Top of Extracted material
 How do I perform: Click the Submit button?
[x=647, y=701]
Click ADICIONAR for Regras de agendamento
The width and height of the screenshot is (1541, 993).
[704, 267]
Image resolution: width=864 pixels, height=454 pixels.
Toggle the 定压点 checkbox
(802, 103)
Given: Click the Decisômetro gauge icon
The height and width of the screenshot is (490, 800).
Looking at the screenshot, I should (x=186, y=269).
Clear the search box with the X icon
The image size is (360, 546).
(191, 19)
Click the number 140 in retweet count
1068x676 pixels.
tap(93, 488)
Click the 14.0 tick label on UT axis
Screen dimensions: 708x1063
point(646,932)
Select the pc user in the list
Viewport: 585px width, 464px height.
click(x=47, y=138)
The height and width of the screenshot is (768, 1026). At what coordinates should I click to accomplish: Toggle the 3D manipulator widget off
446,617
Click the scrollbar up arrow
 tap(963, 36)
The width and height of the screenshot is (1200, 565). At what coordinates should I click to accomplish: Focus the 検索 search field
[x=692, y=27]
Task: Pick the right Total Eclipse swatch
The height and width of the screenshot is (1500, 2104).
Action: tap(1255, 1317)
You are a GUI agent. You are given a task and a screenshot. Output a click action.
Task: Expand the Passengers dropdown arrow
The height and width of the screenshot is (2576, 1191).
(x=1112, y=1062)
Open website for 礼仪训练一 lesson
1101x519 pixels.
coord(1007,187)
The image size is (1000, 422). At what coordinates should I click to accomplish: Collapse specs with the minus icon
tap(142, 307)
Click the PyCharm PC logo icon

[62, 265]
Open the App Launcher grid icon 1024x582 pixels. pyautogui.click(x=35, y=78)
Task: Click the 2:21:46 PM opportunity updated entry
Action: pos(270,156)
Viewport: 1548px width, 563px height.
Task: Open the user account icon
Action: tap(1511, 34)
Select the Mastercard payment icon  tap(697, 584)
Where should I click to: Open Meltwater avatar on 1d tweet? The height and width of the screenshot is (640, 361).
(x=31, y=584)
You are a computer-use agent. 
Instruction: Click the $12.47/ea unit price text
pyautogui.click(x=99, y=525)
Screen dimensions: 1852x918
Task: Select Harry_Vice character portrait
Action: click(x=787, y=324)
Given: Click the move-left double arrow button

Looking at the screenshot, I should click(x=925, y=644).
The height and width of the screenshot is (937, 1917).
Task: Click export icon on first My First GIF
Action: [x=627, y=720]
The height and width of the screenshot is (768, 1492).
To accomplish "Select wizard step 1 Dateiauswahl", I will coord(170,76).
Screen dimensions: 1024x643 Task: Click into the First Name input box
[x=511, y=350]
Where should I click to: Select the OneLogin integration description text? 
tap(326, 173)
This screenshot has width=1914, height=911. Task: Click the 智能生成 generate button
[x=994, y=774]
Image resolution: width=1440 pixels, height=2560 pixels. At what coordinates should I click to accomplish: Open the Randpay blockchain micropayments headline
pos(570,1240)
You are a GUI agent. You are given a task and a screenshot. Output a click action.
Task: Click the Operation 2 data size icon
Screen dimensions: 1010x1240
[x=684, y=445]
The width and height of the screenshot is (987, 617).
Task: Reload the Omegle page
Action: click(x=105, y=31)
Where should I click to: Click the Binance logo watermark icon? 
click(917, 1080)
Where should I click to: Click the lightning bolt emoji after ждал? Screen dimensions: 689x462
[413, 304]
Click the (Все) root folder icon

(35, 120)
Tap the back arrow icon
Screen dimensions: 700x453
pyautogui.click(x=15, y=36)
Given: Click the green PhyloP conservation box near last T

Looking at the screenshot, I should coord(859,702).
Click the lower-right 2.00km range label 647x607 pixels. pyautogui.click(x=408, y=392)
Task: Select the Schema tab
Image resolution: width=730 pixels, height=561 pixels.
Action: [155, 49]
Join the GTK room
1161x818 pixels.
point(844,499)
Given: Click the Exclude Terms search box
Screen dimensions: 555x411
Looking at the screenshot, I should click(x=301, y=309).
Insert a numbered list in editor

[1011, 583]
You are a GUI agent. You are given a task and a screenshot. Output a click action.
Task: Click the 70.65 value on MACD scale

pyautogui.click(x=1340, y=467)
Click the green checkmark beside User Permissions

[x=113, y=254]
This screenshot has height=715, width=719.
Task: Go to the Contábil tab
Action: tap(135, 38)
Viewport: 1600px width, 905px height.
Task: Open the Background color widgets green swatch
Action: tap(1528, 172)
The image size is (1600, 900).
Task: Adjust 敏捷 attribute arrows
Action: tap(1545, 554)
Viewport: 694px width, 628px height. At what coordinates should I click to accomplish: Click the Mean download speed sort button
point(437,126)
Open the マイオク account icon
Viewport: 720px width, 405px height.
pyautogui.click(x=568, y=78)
Bottom of Extracted material
> _Requirement_
From the line that contains "Open the マイオク account icon" through the last line of the listing, every line is to be restated word for word, both ends included.

> _Result of the task_
Open the マイオク account icon
Viewport: 720px width, 405px height.
pyautogui.click(x=568, y=78)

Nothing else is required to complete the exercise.